* **WHAT YOU ARE ASKED TO DO**: Beginning at the line containing "Go to previous month with left chevron", repeat each line below exactly up to and including the line containing "Screen dimensions: 1520x612". Do not repeat the pictures.

=== MATERIAL SUPPLIED ===

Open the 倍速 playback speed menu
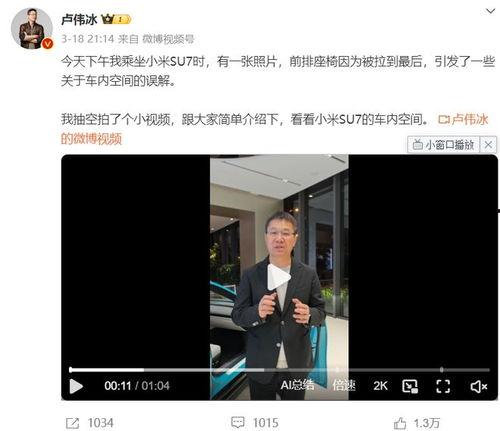500x431 pixels. (x=344, y=386)

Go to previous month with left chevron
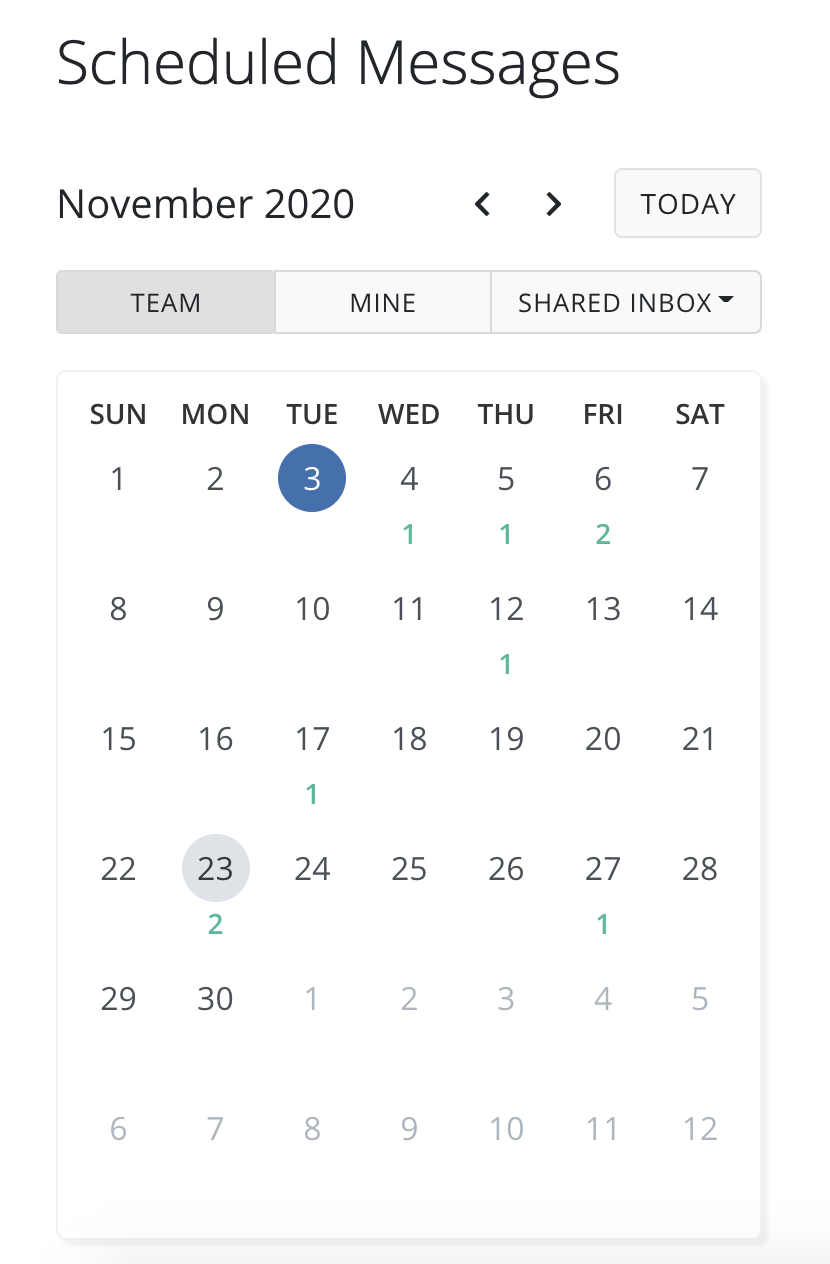click(483, 204)
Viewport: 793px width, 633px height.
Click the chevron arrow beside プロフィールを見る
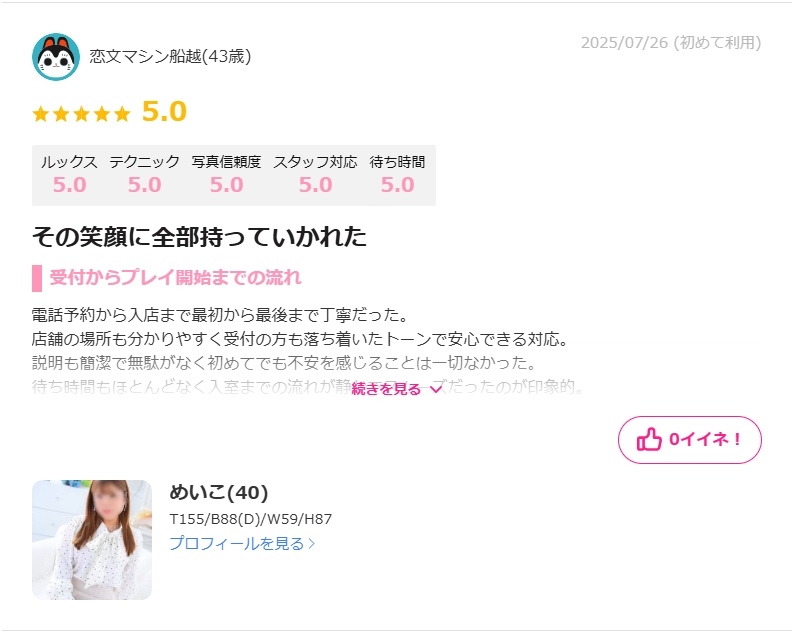(x=312, y=544)
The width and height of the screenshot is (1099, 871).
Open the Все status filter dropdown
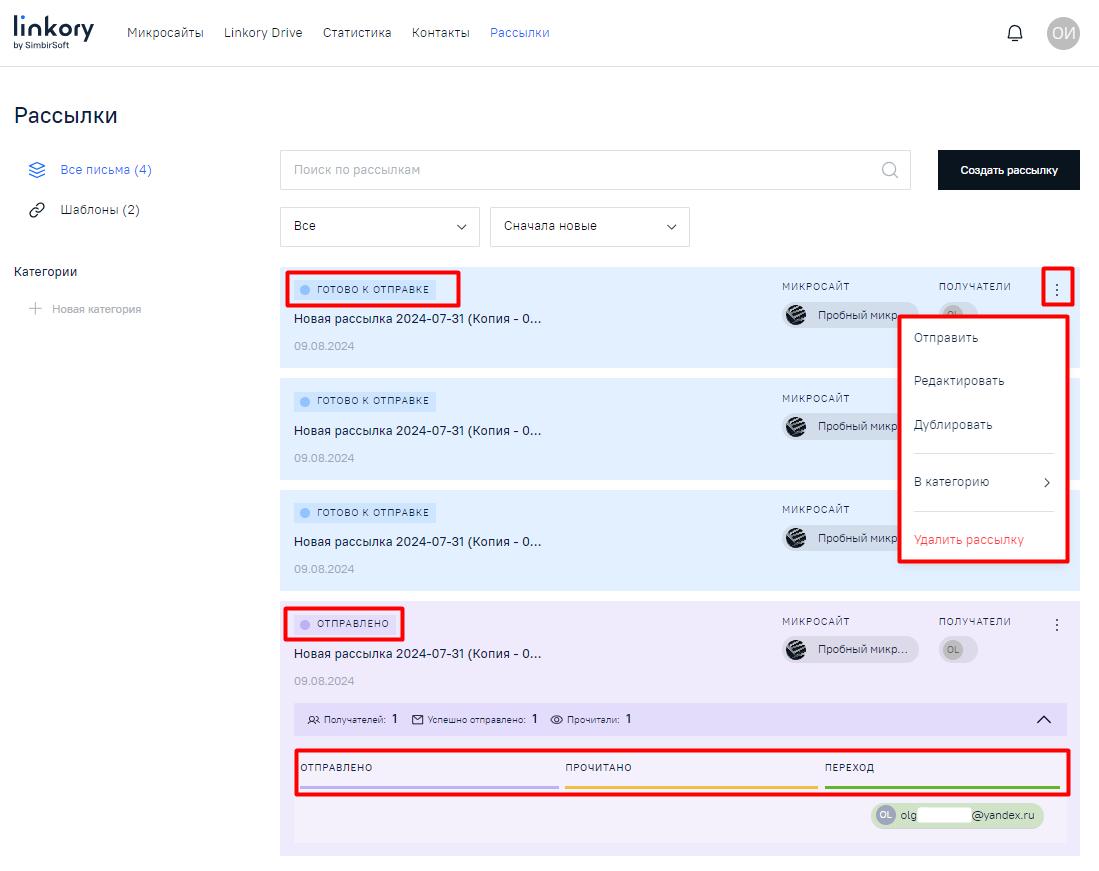380,227
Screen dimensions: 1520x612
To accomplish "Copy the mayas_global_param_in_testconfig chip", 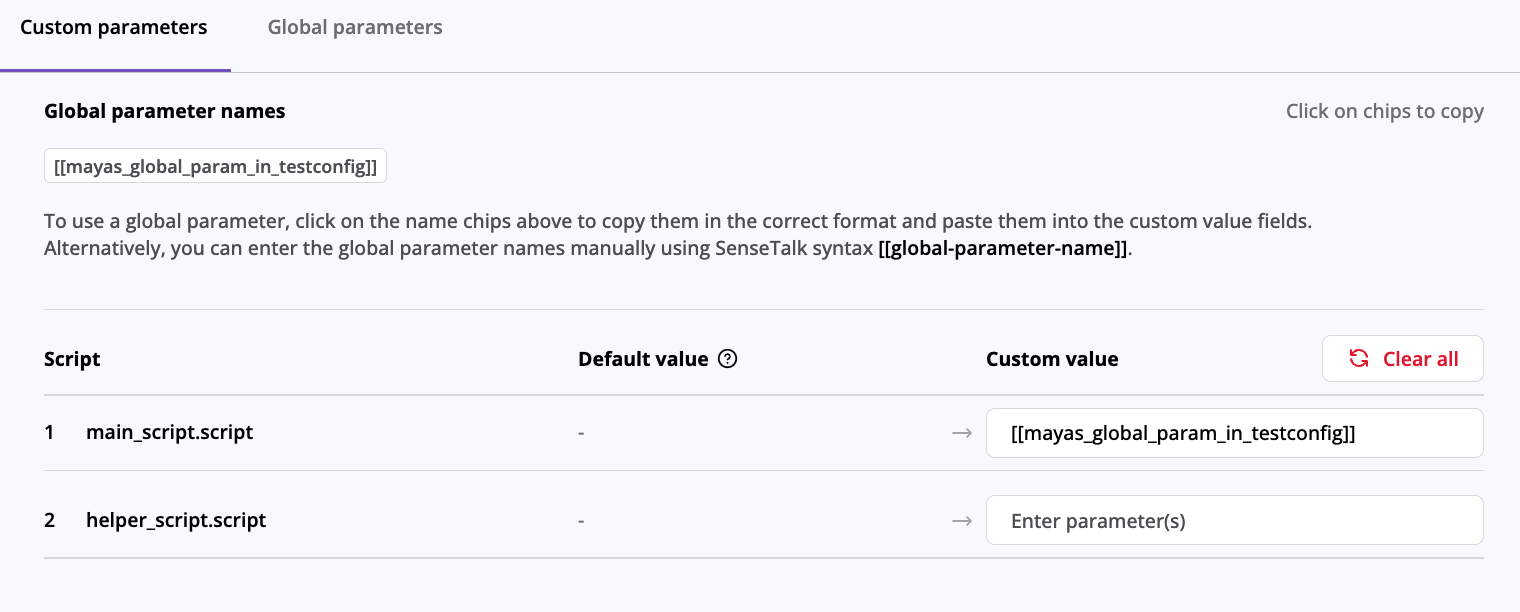I will point(215,165).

===

* **SOLUTION TO THIS EXERCISE**:
Go to previous month with left chevron
click(483, 204)
Viewport: 793px width, 633px height.
Click the chevron arrow beside プロフィールを見る
(x=312, y=544)
The width and height of the screenshot is (1099, 871).
Open the Все status filter dropdown
380,227
Screen dimensions: 1520x612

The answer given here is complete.